The problem: All lines of the entries with "Given" in them must be listed.
-------- Data to process --------
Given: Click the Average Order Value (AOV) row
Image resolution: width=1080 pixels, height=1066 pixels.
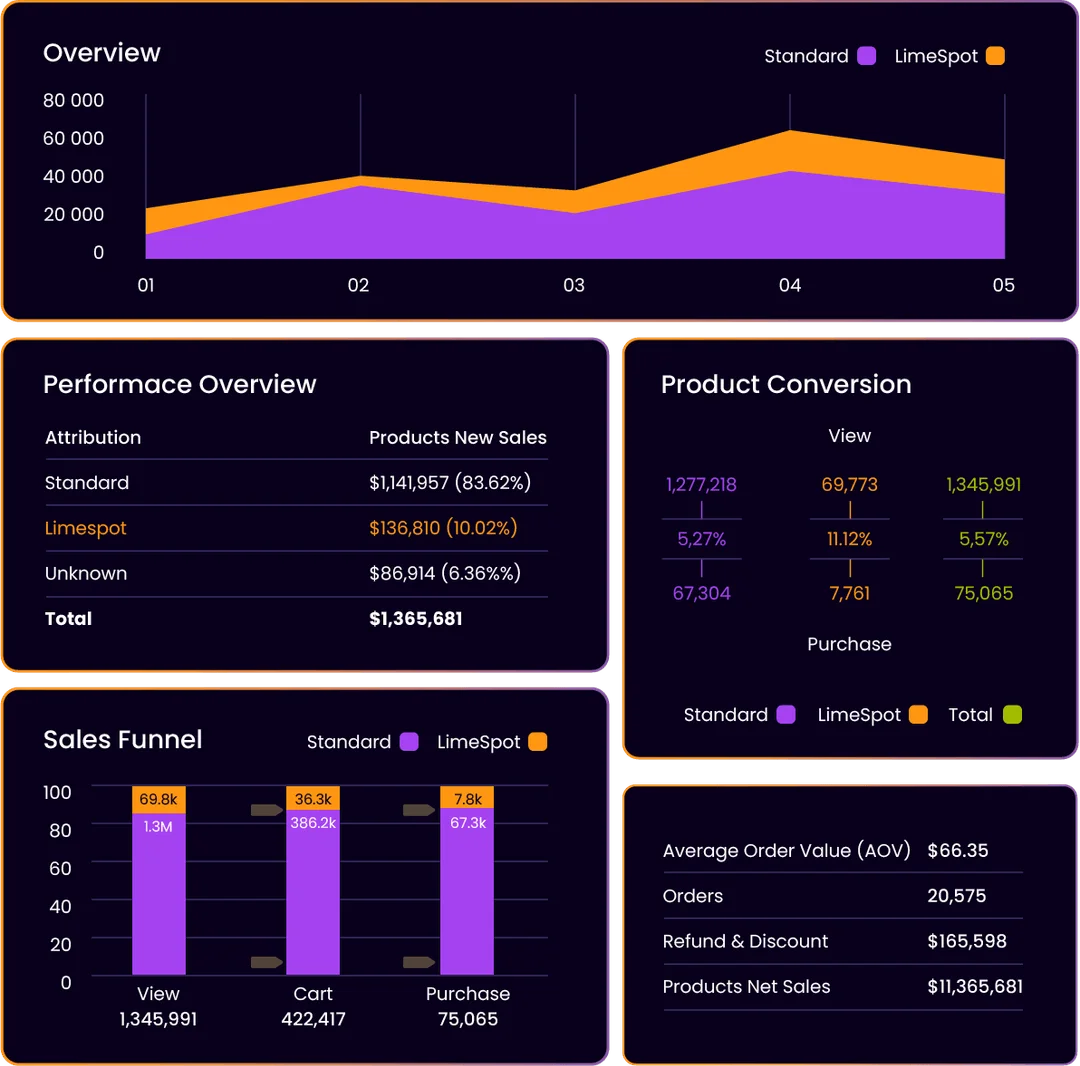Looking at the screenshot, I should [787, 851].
--------
-------- Data to process --------
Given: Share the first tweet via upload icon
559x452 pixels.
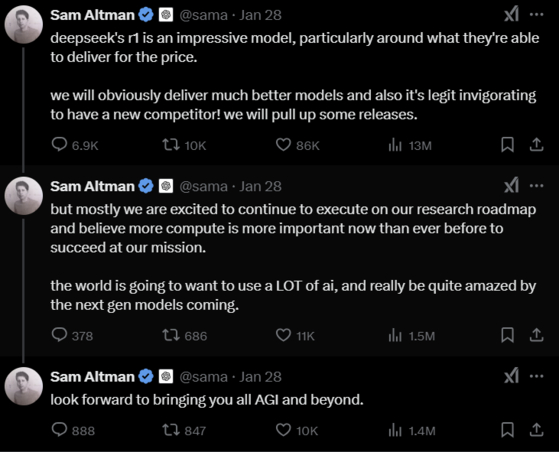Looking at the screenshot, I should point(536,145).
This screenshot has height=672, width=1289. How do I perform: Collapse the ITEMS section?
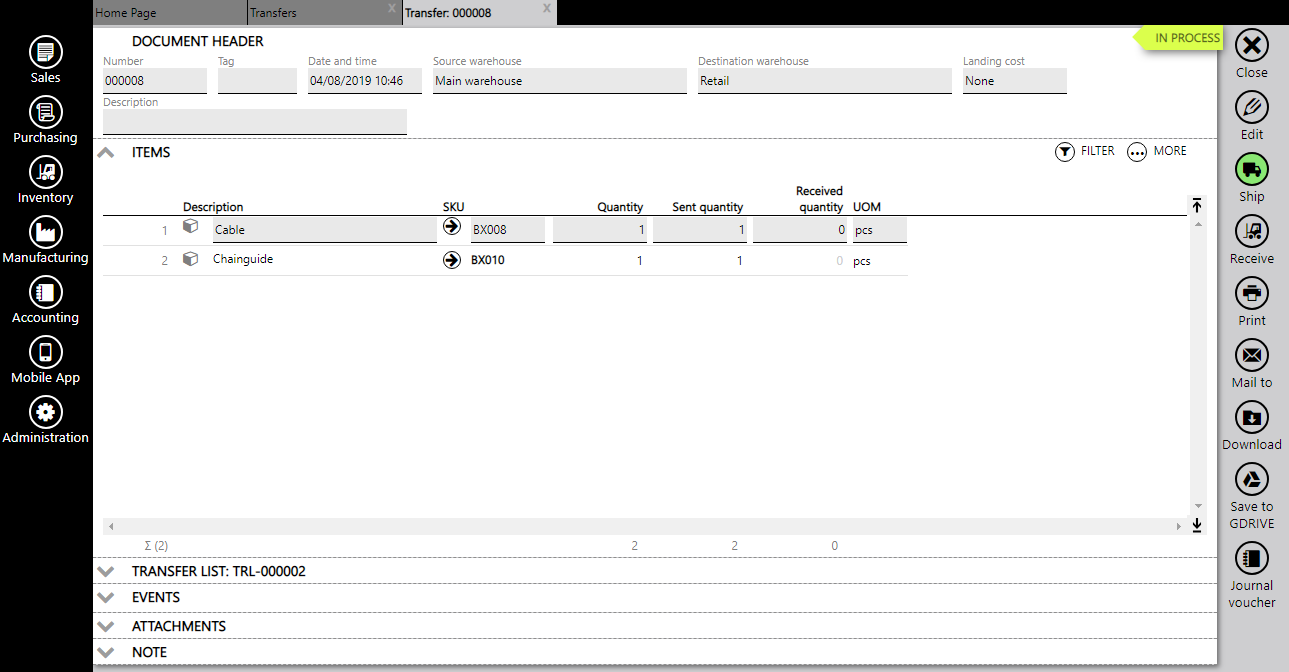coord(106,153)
--------
Answer to this problem:
Given: Click the Average Order Value (AOV) row
Given: Share the first tweet via upload icon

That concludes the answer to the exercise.